A sollevare il caso è Francesca Aldegheri, presidente provinciale dei frutticoltori di Confagricoltura Verona, che parla apertamente di pratica sleale e lancia l’allarme per la tenuta del settore agricolo.
“Mentre i costi del cibo aumentano a causa del conflitto in Iran, la grande distribuzione decide di non pagarli. Come? Scaricandoli sui produttori”.
La richiesta di Eurospin
Nei giorni scorsi, il gruppo della grande distribuzione ha inviato una comunicazione ai fornitori, motivando la richiesta con l’aumento dei costi energetici e logistici legati al contesto internazionale, in particolare al conflitto tra Usa e Iran.
“Considerato che la componente gasolio incide mediamente per circa il 30% sul costo totale del trasporto e che nell’ultimo mese il prezzo del gasolio ha registrato un incremento superiore all’8% – scrive Eurospin – chiediamo un contributo economico pari ad almeno il 3% sui costi applicati”.
Una misura definita temporanea, ma che ha immediatamente acceso le proteste del mondo agricolo.
La denuncia degli agricoltori
La risposta di Aldegheri è netta e senza compromessi.

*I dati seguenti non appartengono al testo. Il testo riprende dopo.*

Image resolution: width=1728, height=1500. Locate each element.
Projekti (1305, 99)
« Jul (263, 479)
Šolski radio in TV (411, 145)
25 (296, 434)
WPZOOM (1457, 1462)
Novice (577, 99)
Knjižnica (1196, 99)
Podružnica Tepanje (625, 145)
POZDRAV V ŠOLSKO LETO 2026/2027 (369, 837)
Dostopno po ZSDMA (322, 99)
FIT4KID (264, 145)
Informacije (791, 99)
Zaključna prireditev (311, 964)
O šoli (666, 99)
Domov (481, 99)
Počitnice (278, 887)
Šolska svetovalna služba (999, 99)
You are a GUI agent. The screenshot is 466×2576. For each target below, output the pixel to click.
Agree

Il timore è che ancora una volta il peso della crisi ricada sull’anello più debole della filiera.
“Tutti stiamo facendo i conti con i rincari causati dalla guerra – spiega –. Noi stiamo affrontando l’impennata dei costi dei carburanti, con il gasolio agricolo raddoppiato in pochi mesi e salito a 1,50 euro al litro, così come dei fertilizzanti, del gas e dell’elettricità”.
E ancora:
“Anche la grande distribuzione sta incassando forti aumenti delle spese, ma, al contrario di noi, decide di scaricare la perdita di marginalità sui fornitori”.

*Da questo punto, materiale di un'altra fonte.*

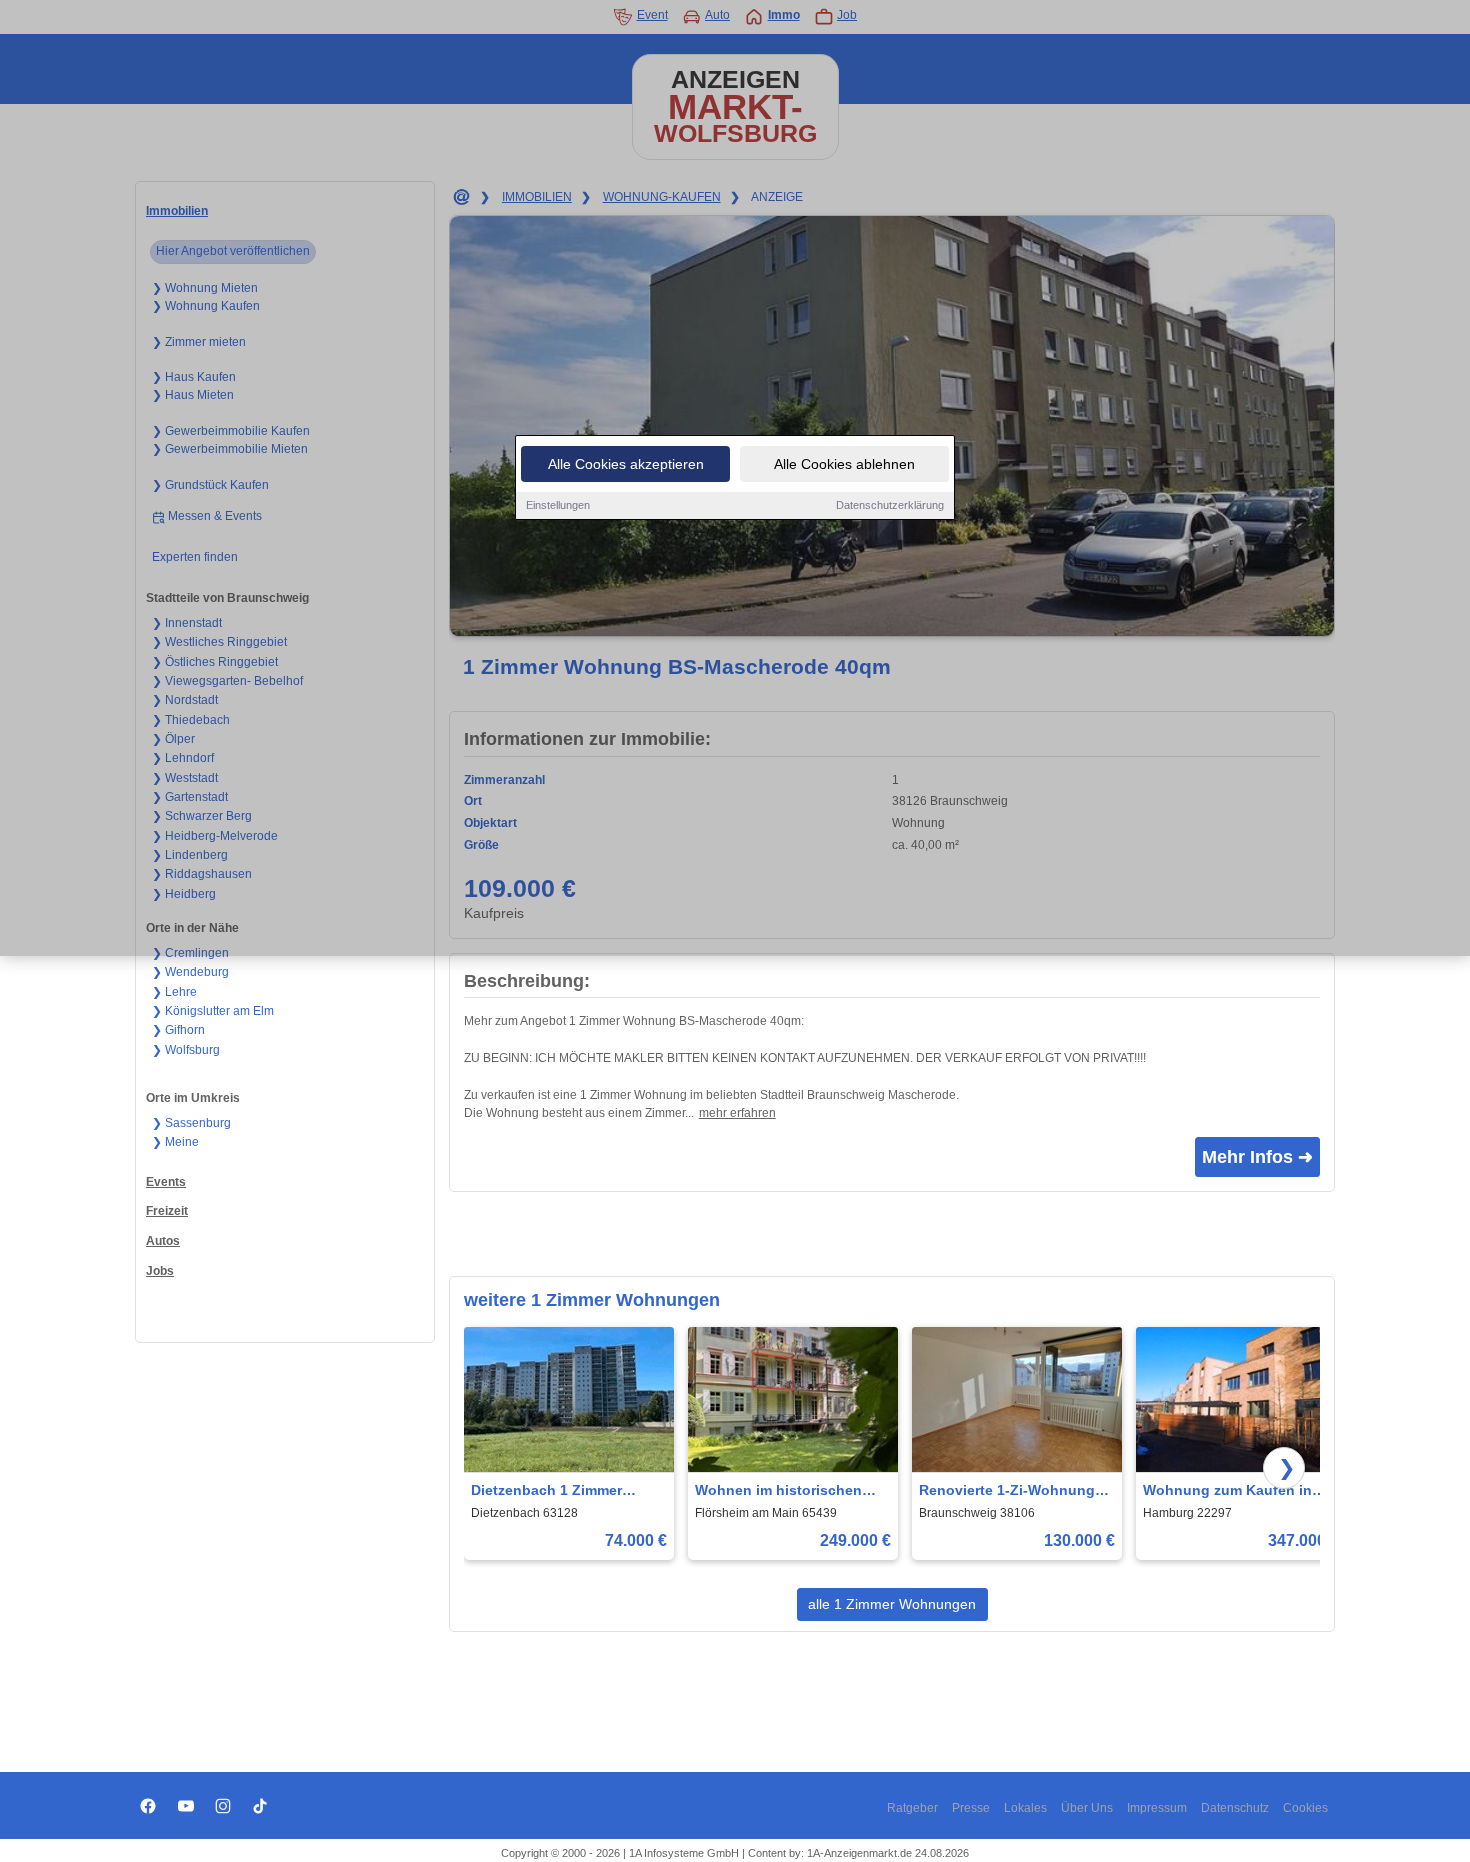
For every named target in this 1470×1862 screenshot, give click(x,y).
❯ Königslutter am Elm (213, 1011)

Il risultato, secondo gli agricoltori, è un doppio colpo: aumento dei costi e riduzione dei margini.
Prodotti a rischio svalutazione
A essere colpiti potrebbero essere molti prodotti simbolo dell’agricoltura veronese: mele e pere ancora in conservazione, fragole in fase di raccolta e orticole come asparagi, broccoli, verze e spinaci.
“Se i prezzi vengono ulteriormente deprezzati perché la Gdo deve mantenere intatti i suoi utili, noi finiamo per lavorare sottocosto”, avverte Aldegheri.
L’allarme sui consumi
Il quadro si inserisce in un contesto già complesso, segnato dal calo dei consumi e dall’aumento dei prezzi al dettaglio.
“Secondo i dati Istat, tra ottobre 2021 e ottobre 2025 i prezzi dei beni alimentari sono aumentati del 24,9%”.
Un dato che fotografa una filiera sotto pressione, dove – conclude la presidente – “l’agricoltura finisce per essere l’anello debole della catena, pagando per tutti”.